1908 Harmsworth Trophy
Huntington Bay, New York, July 27-28, 1908

Nine Motor Boats Ready to Defend the Trophy

Challenger for the International Trophy
International Trophy Challenge
Nine Boats Ready to Defend the Trophy
International Trials Postponed Until July 27 and 28
Dixie II Will Help Defend Motor Cup
Waiting for Motorboats
English Motorboats Here
Motorboats Race To-Day
The International Cup
Motorboat Race Off
Predict Fast Time for Motorboats
The International Motor-Boat Cup
Crew in Collapse as Dixie II Wins Cup
International Motor Boat Race for the Harmsworth Trophy
The British International Trophy Race
British International Trophy Race
Preparations for the International
How Dixie II Defended the Harmsworth Trophy
International Trophy Race of 1908

In selecting their boats with which to defend the British International trophy for motorboats in the contest to be held on Saturday, Aug. 1, the Regatta Committee of the Motor Boat Club of America will have a choice of nine craft, seven of which have been built this season. These seven are:

Ailsa Craig, designed by A. E. Luders, built by the Electric Launch Company of Bayonne, and fitted with a 100 horse power Craig engine.

Chip III, built primarily to defend the American Power Boat Association's Gold Cup, equipped with twin screws and two Leighton engines, and entered by Hawkins and Wainwright of the Chippewa Bay Yacht Club.

Autowin II, built by Swasey, Raymond & Page for Edwin S. Webster of Houston and driven by two eight-cylinder Antoinette motors of 200 horse power each.

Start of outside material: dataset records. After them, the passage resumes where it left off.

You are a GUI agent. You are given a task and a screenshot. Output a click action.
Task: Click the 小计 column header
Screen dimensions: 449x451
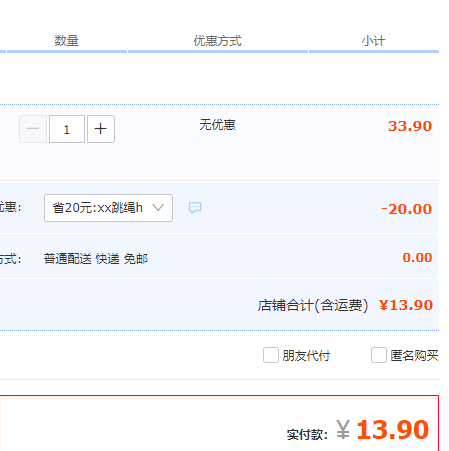coord(374,41)
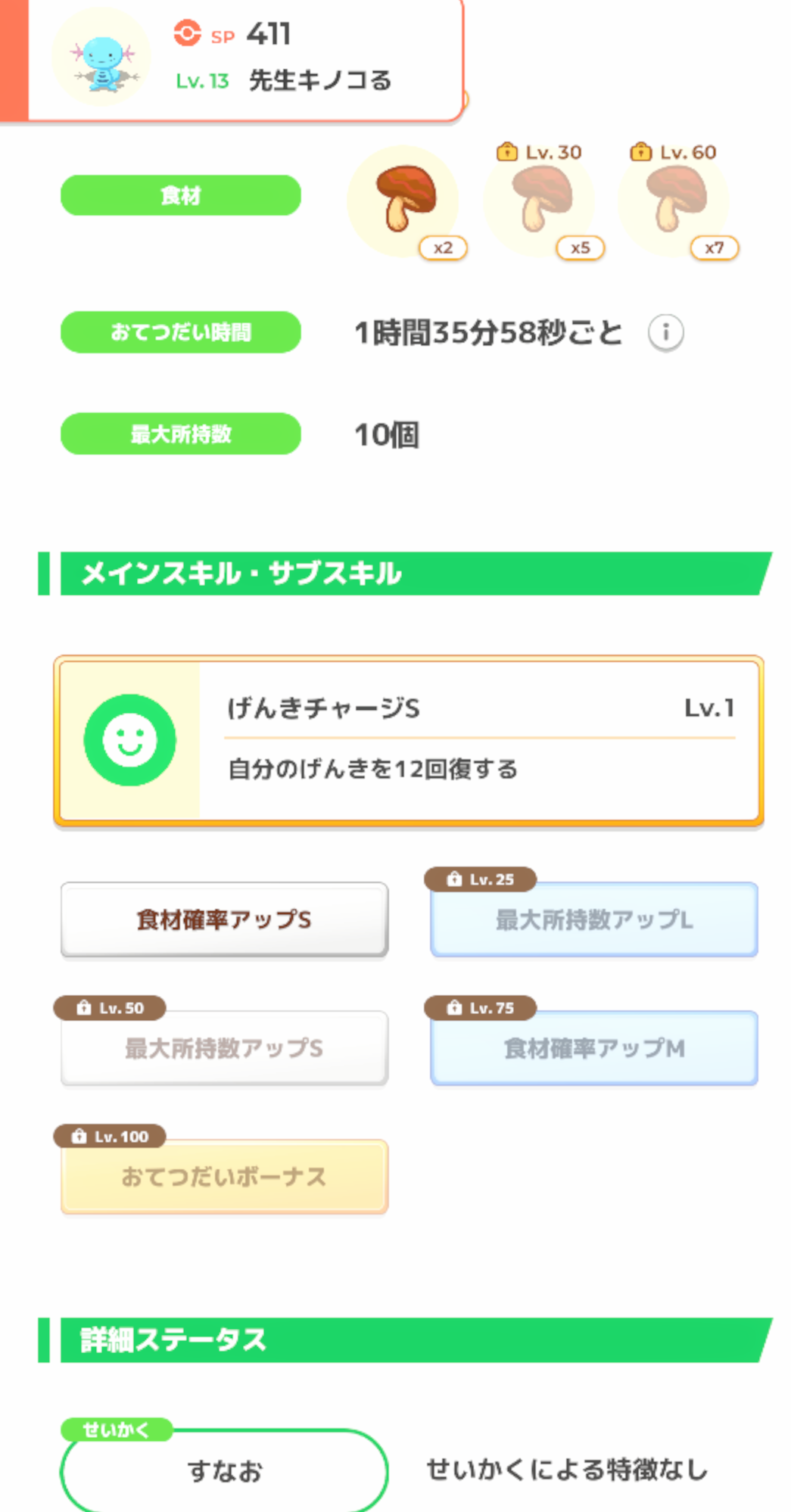
Task: Select the locked 最大所持数アップS sub skill
Action: (x=224, y=1049)
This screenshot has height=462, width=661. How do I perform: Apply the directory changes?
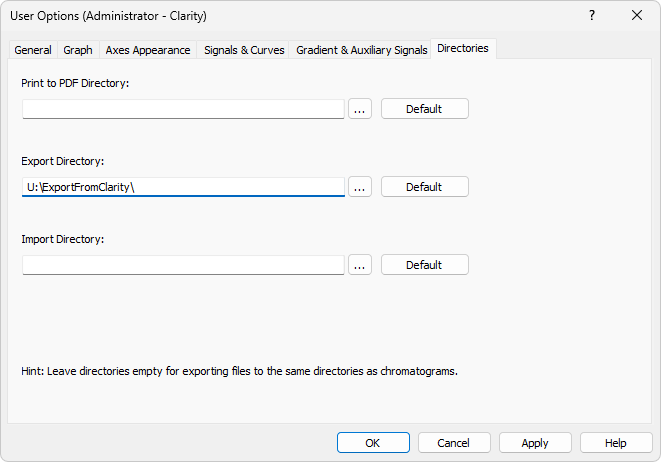tap(535, 443)
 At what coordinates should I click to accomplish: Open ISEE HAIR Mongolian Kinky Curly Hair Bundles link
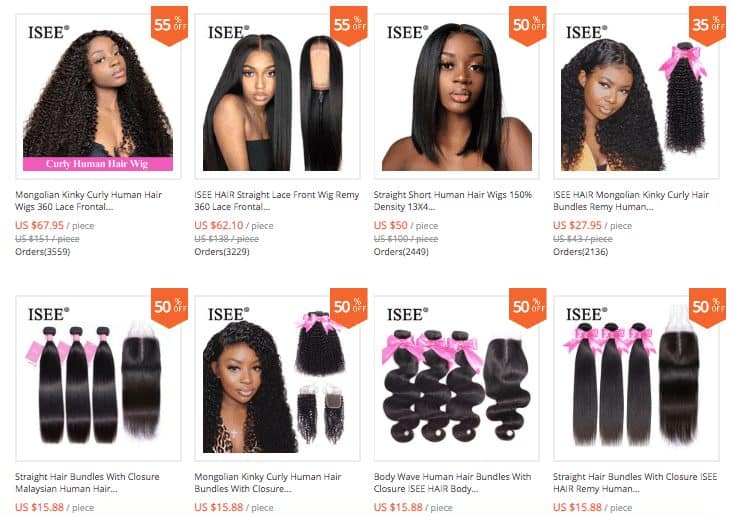(631, 201)
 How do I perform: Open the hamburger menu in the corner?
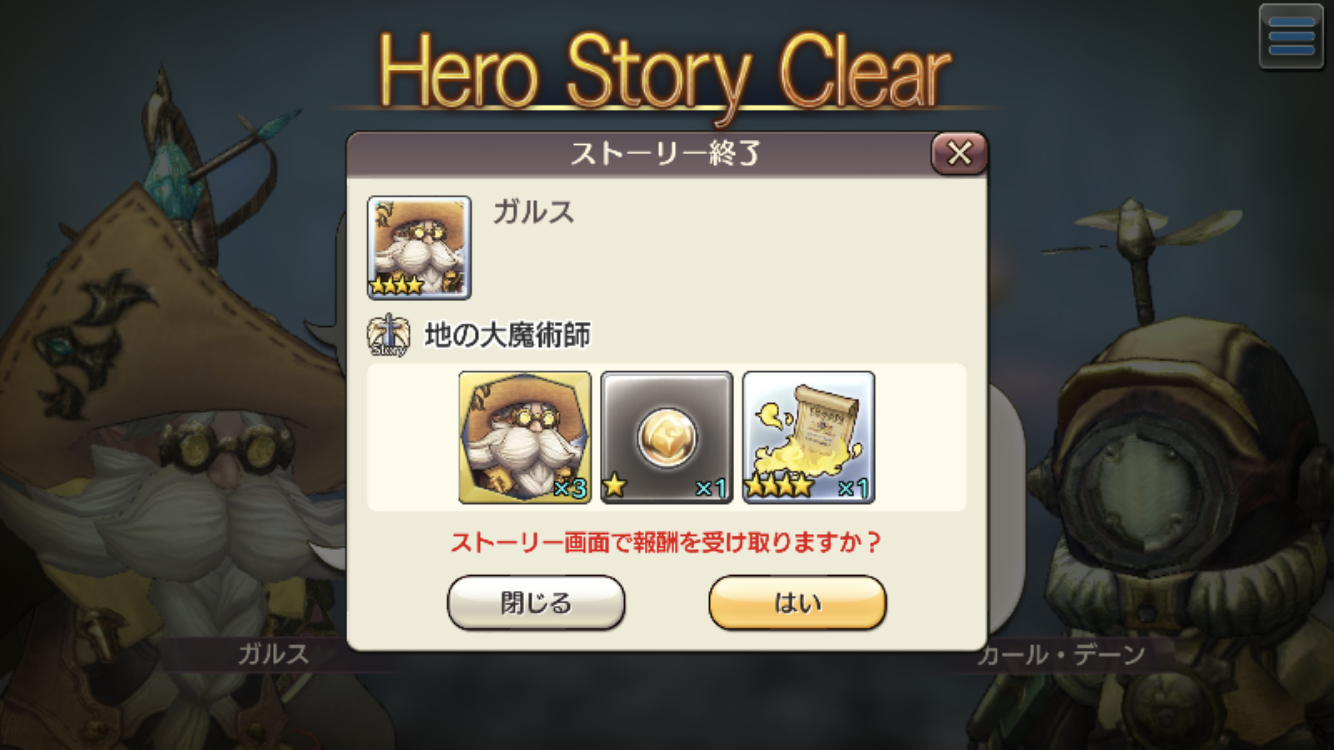click(1291, 37)
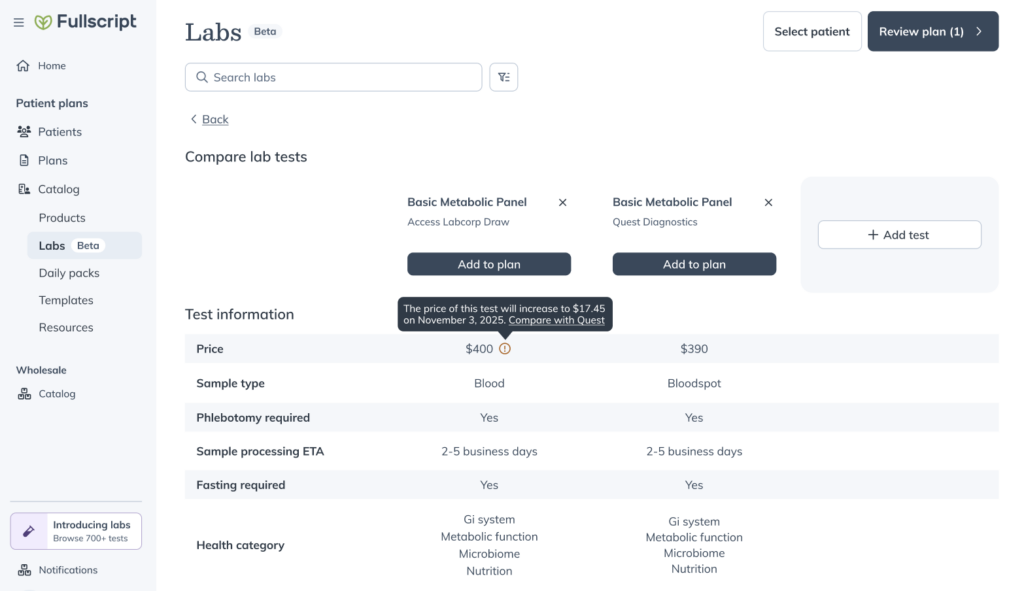Open Review plan (1)
1024x591 pixels.
click(x=932, y=31)
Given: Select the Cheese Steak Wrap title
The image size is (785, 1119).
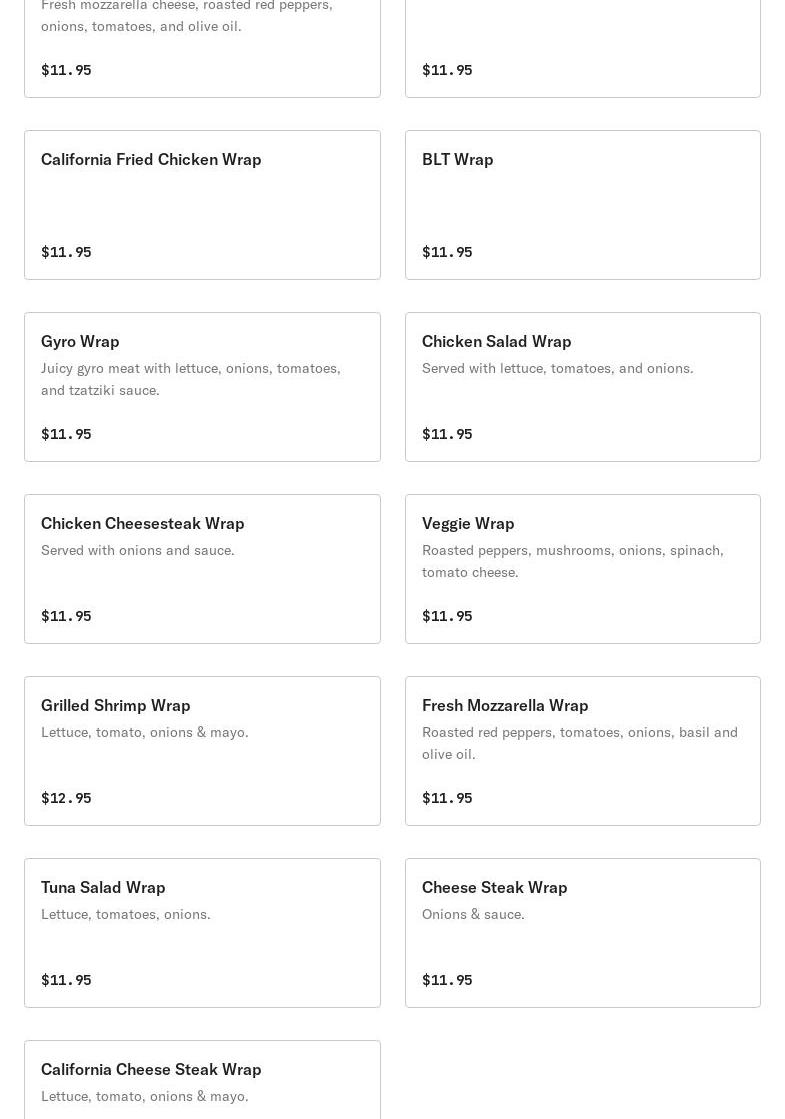Looking at the screenshot, I should 494,888.
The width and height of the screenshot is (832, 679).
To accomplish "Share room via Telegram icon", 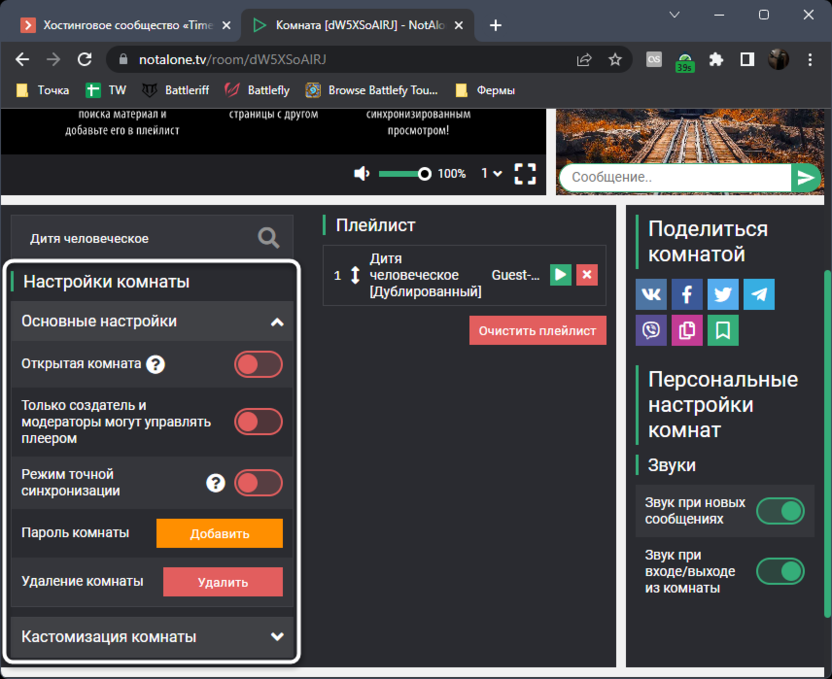I will point(759,294).
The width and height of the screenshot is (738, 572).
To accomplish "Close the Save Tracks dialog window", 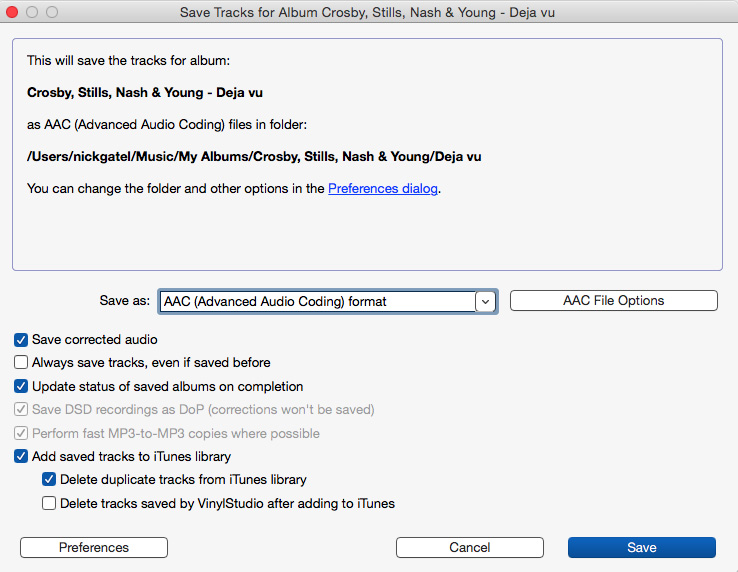I will (13, 12).

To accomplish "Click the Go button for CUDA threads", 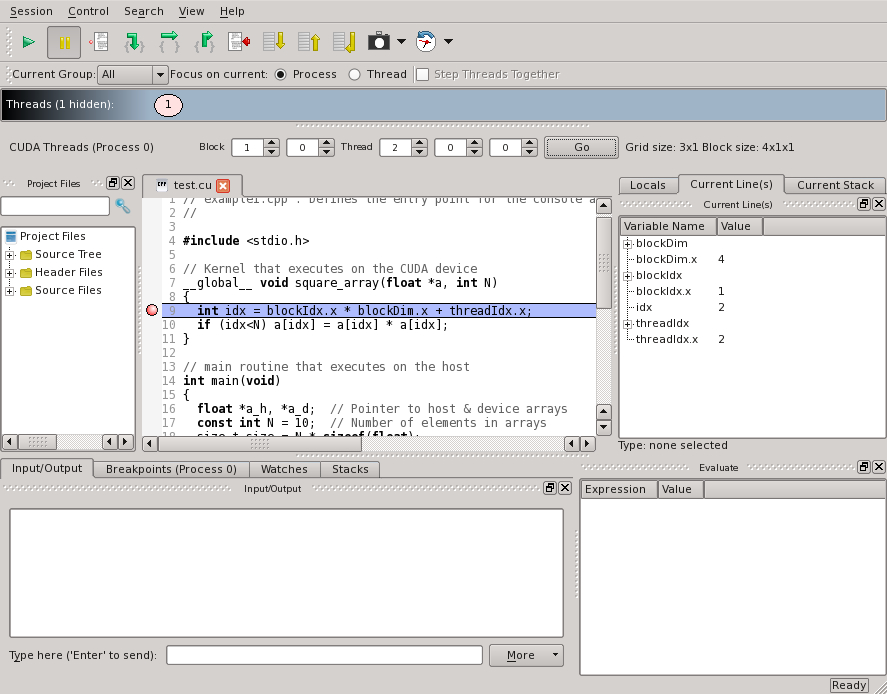I will tap(581, 147).
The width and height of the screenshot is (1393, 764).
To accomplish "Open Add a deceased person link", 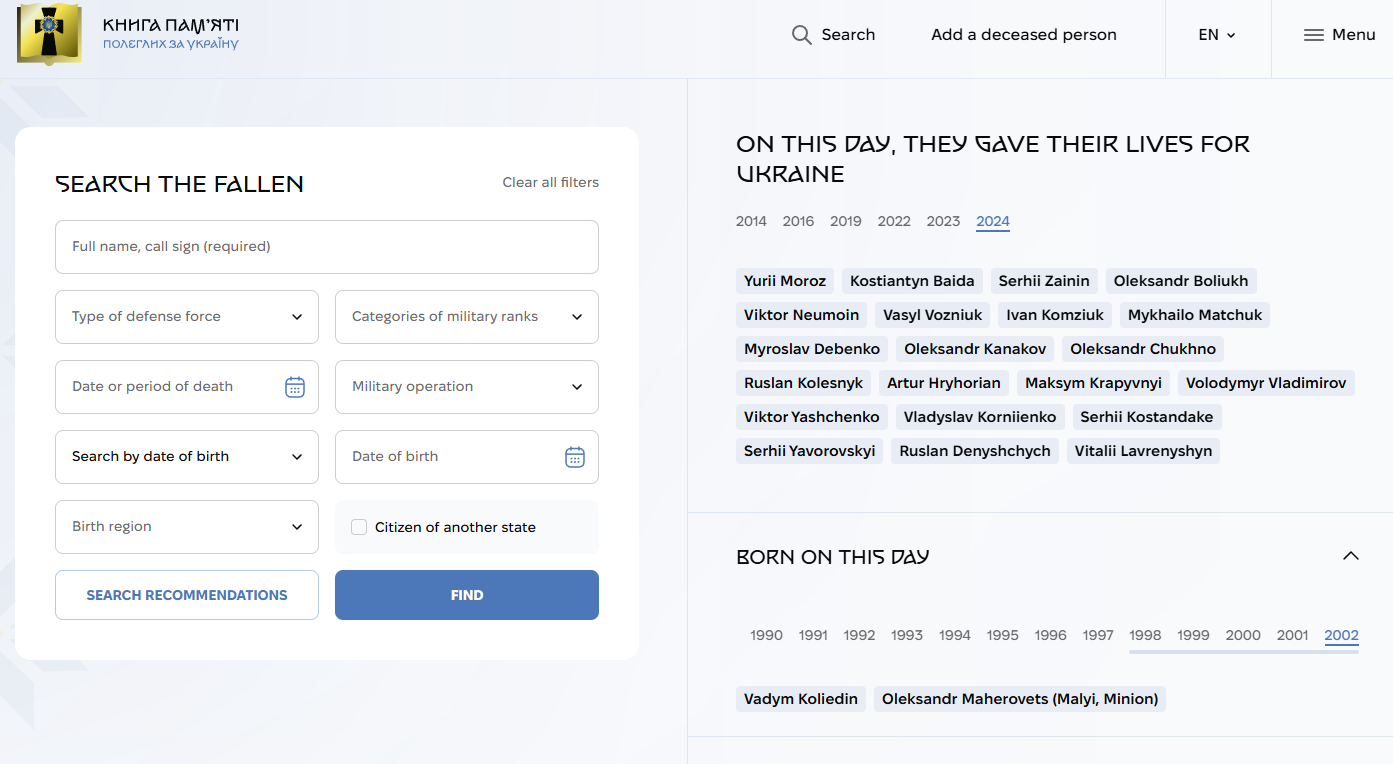I will coord(1023,35).
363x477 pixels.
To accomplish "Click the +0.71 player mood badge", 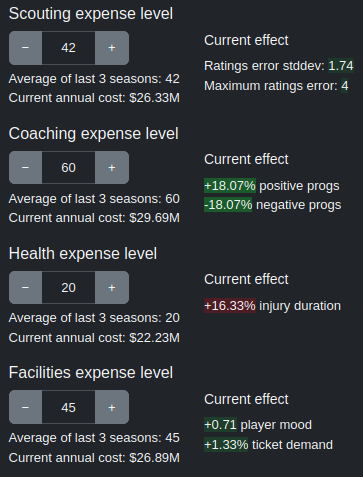I will [221, 425].
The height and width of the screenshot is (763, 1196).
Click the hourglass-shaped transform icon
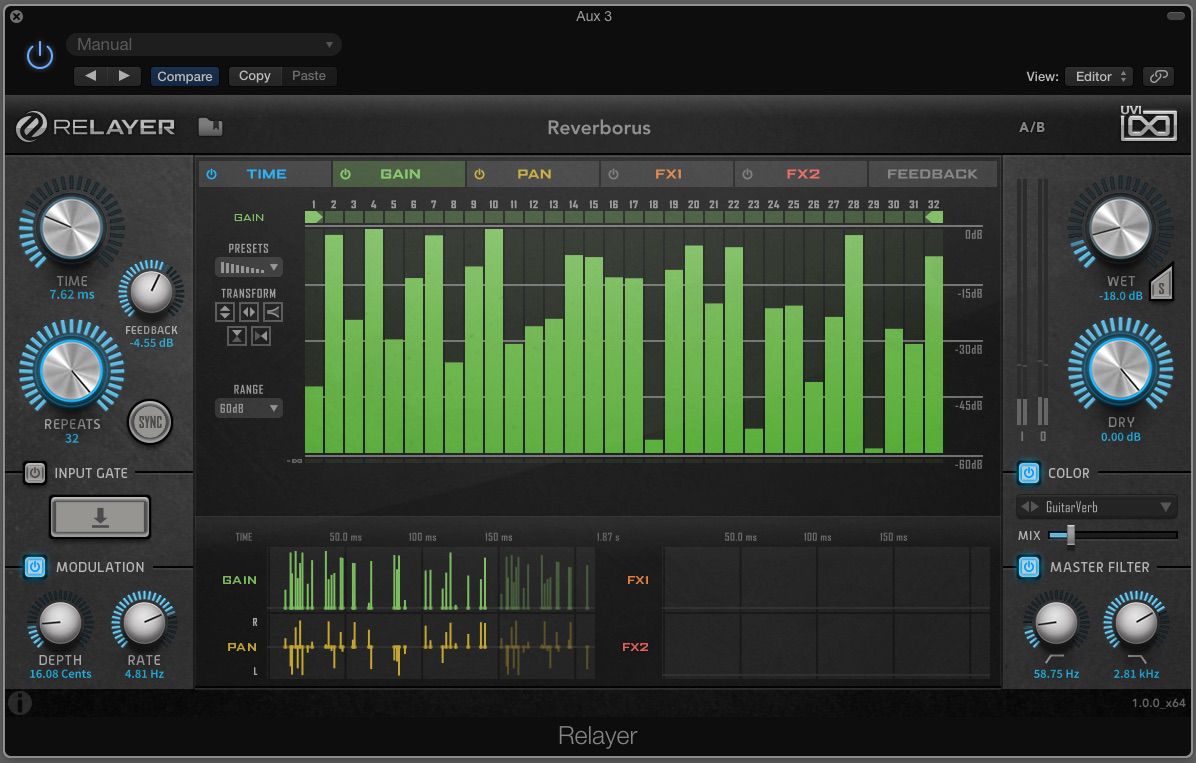236,337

Dixie II, designed by Clinton Crane, built at City Island by Frank Wood for ex-Commodore Schroeder of the Motor Boat Club of America, and propelled by a 200 horse power Crane-Whitman motor.

Simples XIII, built at the Simplex Automobile Company's work in this city for W. C. Whitehead of New York, and driven by a four-cylinder 100 horse power Simplex motor

Gray, a little motor boat built by the Atkin-Wheeler Company of Haledise, L.I., and equipped with a four-cylinder two-cycle Gray motor, and said to be rated at forty horse power.

Sea Otter, said to be "something like a hydroplane," but of the general form of a motorboat, entered by W. J. Snadecki of Bridgeport, Conn.

These boats have been formally entered. In addition, entries have been received of these two boats:

Dixie, winner of the trophy last year, owned by ex-Commodore Schroeder, built by the Smith & Mabley Manufacturing Company three years ago, and driven by a Simplex motor of 132 horse power.

Den, a fast boat, although ten feet short of the maximum length, designed by C. F. Herreshoff for commodore J. H. Hoadley of the Motor Boat Club of america, and equipped with an eighty horse power American and British Manufacturing Company motor. Den is a year old and has made some fast time notwithstanding her small size.

The trial races to choose three defenders from these nine candidates will be held in Huntington Bay by the Motorboat Club on Friday and Saturday, July 10 and 11. There will be one race on Friday at 2:30 P.M. and two on Saturday at 10:30 A.M. and 2:30 P.M. respectively. the course will be three times around a triangle, the apex of which--and the starting point--will be about a mile from the inner end of the bay, opposite the Chateaux des Beaux Arts. The second angle will be the "Lumb Buoy" off Eaton's Neck, and the third nearly two miles to the westward of that buoy. In order to comply with the conditions of the race, that no angle of less that 120 degrees shall be turned, the points of the triangle are cut off by short legs a quarter of a mile in length. The angle at the starting point will be turned only twice, the start and the finish being made on the straight line of the first and third principal legs respectively. This course measures thirty nautical miles. It is all in water of not less than twenty feet in depth, and excepting as to the second leg, it is fully protected from any sea excepting such as would be caused by a northerly blow. This course will also be used in the race for the trophy on Aug. 1.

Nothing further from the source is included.